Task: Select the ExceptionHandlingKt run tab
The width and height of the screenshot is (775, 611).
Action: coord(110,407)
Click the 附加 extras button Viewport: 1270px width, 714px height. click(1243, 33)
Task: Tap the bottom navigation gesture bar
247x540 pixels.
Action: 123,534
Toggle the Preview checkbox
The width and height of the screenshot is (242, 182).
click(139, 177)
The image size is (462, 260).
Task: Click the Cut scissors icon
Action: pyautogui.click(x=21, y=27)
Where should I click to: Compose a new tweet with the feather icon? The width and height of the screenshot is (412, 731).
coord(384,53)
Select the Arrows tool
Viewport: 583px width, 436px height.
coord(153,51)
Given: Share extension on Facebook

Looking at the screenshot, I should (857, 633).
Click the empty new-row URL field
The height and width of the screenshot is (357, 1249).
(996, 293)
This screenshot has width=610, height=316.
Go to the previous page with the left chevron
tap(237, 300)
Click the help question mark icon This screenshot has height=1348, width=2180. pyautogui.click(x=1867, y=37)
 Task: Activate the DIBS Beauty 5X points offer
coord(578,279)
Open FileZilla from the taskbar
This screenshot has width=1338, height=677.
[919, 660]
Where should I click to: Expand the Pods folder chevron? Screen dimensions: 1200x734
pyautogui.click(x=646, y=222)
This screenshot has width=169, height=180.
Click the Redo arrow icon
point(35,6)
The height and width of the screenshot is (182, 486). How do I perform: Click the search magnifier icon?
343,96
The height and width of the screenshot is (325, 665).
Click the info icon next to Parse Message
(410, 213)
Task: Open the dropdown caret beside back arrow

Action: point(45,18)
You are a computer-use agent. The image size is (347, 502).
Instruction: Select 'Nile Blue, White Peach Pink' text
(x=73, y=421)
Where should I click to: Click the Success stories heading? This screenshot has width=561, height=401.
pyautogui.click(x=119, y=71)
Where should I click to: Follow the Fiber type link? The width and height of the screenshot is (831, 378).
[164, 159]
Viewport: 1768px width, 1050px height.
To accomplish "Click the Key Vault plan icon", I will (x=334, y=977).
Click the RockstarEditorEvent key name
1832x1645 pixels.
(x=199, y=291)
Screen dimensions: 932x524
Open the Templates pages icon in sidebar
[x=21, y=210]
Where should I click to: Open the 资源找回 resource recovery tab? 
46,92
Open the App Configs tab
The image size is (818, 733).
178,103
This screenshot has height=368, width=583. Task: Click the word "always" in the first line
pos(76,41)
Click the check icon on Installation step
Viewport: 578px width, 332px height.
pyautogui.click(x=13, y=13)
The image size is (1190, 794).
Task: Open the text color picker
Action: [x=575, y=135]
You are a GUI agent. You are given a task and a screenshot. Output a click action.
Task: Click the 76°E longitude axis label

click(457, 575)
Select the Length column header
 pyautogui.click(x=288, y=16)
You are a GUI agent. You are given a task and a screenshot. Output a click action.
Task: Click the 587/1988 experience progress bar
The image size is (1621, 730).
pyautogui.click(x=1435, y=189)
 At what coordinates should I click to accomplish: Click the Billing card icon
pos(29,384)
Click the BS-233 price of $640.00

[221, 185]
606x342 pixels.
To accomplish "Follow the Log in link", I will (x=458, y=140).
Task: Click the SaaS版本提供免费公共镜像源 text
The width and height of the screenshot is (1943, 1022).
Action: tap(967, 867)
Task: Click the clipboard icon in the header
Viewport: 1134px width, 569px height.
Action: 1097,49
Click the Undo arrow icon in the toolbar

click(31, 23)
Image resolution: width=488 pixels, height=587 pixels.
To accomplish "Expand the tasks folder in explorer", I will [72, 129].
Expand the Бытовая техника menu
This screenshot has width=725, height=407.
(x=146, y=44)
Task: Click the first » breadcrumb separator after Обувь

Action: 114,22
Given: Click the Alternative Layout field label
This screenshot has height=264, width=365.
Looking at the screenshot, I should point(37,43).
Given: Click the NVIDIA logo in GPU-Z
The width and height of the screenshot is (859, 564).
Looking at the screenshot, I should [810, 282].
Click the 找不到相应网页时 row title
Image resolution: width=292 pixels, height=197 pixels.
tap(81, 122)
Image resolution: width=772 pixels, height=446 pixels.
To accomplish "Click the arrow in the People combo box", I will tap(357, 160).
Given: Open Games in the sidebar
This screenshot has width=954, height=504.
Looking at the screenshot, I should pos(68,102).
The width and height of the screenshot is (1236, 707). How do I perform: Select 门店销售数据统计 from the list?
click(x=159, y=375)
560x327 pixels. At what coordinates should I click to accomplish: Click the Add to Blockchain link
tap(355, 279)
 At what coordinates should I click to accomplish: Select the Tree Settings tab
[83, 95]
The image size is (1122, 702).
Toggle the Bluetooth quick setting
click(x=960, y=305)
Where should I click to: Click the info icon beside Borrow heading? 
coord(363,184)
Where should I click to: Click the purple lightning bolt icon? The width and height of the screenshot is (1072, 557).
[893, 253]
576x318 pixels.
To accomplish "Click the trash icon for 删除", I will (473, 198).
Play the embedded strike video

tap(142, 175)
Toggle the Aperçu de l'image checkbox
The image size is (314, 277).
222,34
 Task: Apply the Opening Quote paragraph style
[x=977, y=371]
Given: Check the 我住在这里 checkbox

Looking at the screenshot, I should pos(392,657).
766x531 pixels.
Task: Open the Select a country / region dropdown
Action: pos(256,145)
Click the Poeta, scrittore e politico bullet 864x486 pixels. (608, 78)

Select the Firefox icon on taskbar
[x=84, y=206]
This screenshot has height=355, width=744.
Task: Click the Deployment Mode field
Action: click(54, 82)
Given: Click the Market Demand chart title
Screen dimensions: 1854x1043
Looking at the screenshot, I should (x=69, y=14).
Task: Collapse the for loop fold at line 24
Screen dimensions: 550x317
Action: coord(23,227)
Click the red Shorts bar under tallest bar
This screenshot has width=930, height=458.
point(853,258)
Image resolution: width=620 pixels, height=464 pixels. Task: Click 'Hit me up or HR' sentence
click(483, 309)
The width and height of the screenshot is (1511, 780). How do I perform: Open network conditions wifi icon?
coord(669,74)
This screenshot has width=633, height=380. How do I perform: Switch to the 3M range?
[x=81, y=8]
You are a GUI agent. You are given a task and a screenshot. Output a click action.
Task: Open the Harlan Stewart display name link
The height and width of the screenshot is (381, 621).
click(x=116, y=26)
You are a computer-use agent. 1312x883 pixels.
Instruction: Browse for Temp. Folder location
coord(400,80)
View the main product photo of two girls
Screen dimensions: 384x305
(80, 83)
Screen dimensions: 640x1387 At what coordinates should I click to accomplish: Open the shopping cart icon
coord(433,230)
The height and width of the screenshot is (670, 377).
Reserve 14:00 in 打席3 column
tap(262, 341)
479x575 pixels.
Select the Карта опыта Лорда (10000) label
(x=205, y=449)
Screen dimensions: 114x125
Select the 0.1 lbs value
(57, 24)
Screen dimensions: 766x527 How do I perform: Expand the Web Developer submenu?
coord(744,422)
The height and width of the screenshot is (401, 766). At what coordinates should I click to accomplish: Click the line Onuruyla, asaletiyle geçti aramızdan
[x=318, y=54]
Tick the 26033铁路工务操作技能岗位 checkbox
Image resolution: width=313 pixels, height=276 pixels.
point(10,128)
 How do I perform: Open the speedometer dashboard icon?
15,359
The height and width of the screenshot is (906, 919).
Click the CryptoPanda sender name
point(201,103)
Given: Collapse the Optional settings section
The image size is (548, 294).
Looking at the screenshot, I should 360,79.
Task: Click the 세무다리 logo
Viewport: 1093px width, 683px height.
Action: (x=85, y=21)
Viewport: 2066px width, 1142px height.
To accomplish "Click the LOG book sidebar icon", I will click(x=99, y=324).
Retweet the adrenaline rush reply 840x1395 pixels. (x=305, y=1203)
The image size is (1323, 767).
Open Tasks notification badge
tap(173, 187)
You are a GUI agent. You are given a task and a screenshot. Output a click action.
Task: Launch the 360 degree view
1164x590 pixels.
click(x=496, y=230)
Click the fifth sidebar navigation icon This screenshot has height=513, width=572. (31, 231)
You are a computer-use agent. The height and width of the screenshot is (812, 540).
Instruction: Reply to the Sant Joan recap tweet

▶ [Your goal]
Please write out the data from the line with "Screen dimensions: 114x125" up to and including the line with "Click the fifth".

▶ [Expected answer]
Screen dimensions: 114x125
Select the 0.1 lbs value
(57, 24)
Screen dimensions: 766x527 How do I perform: Expand the Web Developer submenu?
coord(744,422)
The height and width of the screenshot is (401, 766). At what coordinates should I click to accomplish: Click the line Onuruyla, asaletiyle geçti aramızdan
[x=318, y=54]
Tick the 26033铁路工务操作技能岗位 checkbox
Image resolution: width=313 pixels, height=276 pixels.
point(10,128)
 How do I perform: Open the speedometer dashboard icon?
15,359
The height and width of the screenshot is (906, 919).
Click the CryptoPanda sender name
point(201,103)
Given: Collapse the Optional settings section
The image size is (548, 294).
Looking at the screenshot, I should 360,79.
Task: Click the 세무다리 logo
Viewport: 1093px width, 683px height.
Action: (x=85, y=21)
Viewport: 2066px width, 1142px height.
To accomplish "Click the LOG book sidebar icon", I will click(x=99, y=324).
Retweet the adrenaline rush reply 840x1395 pixels. (x=305, y=1203)
The image size is (1323, 767).
Open Tasks notification badge
tap(173, 187)
You are a GUI agent. You are given a task and a screenshot. Output a click action.
Task: Launch the 360 degree view
1164x590 pixels.
click(x=496, y=230)
Click the fifth sidebar navigation icon This screenshot has height=513, width=572. (31, 231)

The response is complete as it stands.